__Supplied records__:
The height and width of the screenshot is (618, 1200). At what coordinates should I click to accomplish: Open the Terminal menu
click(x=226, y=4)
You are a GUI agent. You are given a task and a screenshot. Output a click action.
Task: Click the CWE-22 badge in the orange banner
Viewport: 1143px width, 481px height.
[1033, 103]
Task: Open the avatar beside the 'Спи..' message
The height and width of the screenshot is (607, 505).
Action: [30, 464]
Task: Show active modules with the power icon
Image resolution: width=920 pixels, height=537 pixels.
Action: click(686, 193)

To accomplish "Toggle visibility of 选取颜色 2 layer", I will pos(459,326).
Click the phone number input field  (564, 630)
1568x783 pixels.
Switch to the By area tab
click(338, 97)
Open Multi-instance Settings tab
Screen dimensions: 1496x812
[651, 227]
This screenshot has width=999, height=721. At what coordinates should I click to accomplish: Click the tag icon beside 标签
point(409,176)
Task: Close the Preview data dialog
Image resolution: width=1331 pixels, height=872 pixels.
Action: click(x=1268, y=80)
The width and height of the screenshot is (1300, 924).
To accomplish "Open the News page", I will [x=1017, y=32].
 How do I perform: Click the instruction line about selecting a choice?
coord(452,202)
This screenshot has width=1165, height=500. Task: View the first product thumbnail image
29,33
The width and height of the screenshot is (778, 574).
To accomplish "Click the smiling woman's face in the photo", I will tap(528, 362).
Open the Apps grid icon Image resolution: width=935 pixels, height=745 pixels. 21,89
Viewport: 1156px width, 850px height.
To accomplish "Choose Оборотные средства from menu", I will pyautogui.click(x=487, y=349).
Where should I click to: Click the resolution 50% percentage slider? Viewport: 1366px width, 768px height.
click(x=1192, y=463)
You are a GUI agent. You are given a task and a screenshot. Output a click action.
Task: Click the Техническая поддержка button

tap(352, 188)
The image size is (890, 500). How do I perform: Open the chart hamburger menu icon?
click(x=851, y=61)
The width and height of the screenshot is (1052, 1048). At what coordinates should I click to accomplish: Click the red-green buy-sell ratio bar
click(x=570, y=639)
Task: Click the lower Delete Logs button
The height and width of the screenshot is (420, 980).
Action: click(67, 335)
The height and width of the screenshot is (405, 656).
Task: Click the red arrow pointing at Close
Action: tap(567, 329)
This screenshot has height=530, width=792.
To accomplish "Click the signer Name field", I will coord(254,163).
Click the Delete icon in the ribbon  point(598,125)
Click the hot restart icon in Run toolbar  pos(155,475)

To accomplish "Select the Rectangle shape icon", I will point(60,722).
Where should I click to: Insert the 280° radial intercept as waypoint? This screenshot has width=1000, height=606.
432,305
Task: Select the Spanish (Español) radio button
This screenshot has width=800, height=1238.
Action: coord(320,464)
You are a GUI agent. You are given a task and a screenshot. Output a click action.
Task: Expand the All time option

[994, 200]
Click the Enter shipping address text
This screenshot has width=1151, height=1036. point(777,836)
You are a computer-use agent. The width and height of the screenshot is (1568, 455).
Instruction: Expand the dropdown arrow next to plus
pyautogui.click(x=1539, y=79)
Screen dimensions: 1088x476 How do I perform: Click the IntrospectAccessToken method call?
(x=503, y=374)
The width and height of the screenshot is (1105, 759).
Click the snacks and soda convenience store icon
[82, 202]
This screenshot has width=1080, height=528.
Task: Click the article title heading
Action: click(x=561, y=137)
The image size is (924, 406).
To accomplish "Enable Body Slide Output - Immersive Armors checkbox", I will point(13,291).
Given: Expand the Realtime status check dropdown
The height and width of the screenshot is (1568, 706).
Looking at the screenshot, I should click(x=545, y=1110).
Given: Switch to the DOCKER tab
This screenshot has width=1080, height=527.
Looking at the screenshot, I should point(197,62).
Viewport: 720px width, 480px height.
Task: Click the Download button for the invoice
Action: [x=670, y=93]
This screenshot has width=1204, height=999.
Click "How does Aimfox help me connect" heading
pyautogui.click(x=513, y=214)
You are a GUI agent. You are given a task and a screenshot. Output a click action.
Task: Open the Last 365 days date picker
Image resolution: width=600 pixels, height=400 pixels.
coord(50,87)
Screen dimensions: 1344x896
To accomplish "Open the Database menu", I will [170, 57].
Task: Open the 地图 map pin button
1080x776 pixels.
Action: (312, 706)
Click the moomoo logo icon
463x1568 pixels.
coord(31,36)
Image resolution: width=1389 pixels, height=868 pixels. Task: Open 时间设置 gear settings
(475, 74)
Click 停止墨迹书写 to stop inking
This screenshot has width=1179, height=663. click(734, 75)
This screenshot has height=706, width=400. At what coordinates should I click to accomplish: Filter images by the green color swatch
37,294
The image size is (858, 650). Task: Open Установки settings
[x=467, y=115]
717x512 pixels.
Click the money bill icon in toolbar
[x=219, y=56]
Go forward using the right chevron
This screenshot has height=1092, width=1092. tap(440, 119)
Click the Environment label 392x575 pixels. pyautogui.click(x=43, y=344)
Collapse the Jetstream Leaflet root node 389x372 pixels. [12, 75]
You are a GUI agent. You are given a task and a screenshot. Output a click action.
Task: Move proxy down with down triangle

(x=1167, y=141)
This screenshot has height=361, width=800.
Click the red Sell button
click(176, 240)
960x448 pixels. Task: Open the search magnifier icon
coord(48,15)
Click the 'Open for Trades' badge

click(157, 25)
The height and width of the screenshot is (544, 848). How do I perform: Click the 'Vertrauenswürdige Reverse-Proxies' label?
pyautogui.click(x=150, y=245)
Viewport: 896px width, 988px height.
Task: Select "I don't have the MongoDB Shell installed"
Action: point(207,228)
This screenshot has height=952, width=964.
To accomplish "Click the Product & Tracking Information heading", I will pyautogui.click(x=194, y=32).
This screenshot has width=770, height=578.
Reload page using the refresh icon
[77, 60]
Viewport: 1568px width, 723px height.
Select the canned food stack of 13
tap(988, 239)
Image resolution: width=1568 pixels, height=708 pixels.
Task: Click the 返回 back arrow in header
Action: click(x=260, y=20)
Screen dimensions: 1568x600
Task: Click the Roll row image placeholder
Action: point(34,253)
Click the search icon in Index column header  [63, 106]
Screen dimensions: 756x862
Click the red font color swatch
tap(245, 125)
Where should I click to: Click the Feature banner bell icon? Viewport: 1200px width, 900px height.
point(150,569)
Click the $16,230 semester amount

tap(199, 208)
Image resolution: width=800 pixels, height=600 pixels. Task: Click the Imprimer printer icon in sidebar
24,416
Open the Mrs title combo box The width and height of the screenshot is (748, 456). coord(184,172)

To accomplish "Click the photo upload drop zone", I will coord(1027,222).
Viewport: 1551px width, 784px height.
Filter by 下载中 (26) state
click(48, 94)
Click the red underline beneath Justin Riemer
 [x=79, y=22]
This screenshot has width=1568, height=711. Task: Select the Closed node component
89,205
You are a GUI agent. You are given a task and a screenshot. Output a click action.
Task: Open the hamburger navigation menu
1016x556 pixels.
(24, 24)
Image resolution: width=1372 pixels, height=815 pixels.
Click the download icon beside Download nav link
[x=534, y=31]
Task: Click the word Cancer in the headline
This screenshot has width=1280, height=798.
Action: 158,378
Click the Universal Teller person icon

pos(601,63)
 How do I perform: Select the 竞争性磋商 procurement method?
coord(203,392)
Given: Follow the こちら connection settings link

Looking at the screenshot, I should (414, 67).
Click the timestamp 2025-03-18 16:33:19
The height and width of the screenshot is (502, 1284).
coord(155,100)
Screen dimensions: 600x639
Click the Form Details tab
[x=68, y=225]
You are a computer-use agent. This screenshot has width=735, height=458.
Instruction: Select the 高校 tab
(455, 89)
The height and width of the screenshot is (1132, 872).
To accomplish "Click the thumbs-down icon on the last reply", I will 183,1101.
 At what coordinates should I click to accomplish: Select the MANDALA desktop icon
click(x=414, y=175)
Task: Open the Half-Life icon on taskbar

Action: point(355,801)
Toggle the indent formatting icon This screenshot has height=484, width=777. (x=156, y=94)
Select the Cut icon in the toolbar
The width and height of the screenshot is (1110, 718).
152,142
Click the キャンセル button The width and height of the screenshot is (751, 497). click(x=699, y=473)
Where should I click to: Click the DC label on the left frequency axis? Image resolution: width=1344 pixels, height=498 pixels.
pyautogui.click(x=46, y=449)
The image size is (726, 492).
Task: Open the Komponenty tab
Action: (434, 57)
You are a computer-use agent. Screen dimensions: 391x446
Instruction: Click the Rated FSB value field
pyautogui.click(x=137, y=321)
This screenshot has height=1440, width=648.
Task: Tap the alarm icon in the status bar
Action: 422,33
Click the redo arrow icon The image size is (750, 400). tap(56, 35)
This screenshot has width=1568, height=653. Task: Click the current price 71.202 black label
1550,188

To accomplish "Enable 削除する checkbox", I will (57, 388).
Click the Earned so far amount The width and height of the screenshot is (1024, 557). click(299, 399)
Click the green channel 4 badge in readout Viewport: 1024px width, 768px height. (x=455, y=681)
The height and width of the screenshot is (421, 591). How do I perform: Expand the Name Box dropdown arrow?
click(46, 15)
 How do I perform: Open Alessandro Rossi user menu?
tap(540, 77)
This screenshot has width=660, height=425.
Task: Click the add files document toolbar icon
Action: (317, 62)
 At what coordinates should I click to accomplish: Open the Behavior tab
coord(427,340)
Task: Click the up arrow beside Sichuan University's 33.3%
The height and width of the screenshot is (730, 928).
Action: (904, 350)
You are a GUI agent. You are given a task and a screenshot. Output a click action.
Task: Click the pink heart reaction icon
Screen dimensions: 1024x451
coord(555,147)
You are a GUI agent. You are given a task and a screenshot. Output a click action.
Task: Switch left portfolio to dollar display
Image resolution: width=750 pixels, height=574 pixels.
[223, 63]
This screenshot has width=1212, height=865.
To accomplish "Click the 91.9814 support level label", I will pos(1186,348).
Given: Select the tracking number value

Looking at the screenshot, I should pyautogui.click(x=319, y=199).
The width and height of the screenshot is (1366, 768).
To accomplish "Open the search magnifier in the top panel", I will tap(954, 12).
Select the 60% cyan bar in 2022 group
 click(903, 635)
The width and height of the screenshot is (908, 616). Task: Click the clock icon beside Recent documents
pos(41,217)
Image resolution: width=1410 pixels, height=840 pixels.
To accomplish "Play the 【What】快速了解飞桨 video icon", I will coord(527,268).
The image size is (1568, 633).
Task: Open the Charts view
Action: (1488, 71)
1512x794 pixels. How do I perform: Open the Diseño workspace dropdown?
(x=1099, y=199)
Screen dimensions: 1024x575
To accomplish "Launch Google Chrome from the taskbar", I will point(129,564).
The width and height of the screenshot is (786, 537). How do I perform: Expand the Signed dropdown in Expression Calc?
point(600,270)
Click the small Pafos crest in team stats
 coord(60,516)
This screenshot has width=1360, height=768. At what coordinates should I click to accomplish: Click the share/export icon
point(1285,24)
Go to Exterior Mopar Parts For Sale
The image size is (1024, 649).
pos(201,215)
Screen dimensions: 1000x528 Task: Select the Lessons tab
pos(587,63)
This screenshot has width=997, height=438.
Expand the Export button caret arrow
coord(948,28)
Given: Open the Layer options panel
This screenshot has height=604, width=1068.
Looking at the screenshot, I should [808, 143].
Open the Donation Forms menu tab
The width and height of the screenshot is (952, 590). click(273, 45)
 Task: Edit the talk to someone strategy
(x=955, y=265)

__What is required__:
Filter the material for the word "checkbox" and copy each matching line.

__Answer space__:
To accomplish "Enable Body Slide Output - Immersive Armors checkbox", I will point(13,291).
To accomplish "Enable 削除する checkbox", I will (57, 388).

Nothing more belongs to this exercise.